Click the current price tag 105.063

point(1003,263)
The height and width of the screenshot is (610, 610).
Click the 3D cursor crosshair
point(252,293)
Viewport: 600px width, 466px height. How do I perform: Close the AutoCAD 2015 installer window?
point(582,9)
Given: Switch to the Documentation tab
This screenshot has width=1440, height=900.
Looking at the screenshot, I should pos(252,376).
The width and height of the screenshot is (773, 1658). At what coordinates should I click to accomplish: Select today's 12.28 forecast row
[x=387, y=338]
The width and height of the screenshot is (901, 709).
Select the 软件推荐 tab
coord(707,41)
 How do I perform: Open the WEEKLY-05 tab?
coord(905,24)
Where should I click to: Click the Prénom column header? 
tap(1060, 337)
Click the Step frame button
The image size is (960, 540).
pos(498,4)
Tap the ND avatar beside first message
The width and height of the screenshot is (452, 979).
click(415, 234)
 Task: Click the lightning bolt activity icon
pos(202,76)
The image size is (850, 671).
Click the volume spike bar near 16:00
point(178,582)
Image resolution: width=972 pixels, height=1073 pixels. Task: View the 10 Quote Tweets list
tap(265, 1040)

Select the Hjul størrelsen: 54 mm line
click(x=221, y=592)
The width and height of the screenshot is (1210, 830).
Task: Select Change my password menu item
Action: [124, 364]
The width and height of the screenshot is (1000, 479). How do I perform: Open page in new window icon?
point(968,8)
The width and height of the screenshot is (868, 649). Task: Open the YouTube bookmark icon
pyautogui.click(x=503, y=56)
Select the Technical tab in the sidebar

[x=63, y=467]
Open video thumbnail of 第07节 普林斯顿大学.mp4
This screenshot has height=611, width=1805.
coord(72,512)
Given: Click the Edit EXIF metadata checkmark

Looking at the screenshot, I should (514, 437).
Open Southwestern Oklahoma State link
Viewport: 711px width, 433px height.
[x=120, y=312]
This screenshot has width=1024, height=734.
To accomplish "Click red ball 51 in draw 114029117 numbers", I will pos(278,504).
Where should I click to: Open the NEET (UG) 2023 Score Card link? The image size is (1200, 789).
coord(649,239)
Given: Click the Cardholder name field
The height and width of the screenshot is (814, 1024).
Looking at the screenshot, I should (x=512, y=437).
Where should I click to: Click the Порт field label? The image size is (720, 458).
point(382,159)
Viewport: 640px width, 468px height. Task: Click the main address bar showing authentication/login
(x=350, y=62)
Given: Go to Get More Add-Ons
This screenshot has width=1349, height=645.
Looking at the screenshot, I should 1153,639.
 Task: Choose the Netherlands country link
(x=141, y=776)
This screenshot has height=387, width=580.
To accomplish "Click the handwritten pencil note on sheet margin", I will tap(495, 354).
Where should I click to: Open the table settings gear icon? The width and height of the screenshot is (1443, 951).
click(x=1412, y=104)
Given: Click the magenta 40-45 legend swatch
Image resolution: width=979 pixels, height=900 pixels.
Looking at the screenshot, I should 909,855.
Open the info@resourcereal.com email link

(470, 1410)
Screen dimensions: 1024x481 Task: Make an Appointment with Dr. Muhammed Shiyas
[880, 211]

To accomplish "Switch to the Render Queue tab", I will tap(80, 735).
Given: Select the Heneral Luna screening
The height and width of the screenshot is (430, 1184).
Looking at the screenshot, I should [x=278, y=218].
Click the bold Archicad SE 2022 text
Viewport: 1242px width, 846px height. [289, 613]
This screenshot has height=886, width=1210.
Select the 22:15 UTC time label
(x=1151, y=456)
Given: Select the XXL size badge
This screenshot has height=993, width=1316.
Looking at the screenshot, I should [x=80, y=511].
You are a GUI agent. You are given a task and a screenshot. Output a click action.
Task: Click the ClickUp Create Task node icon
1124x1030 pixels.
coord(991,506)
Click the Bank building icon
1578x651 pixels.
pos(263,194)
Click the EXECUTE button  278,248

## ABOUT THIS TASK
Using only the entries above, output the line with "Where should I click to: Open the NEET", the line with "Given: Go to Get More Add-Ons", and all lines between them, exactly as they stand.

## EXERCISE RESPONSE
Where should I click to: Open the NEET (UG) 2023 Score Card link? The image size is (1200, 789).
coord(649,239)
Given: Click the Cardholder name field
The height and width of the screenshot is (814, 1024).
Looking at the screenshot, I should (x=512, y=437).
Where should I click to: Click the Порт field label? The image size is (720, 458).
point(382,159)
Viewport: 640px width, 468px height. Task: Click the main address bar showing authentication/login
(x=350, y=62)
Given: Go to Get More Add-Ons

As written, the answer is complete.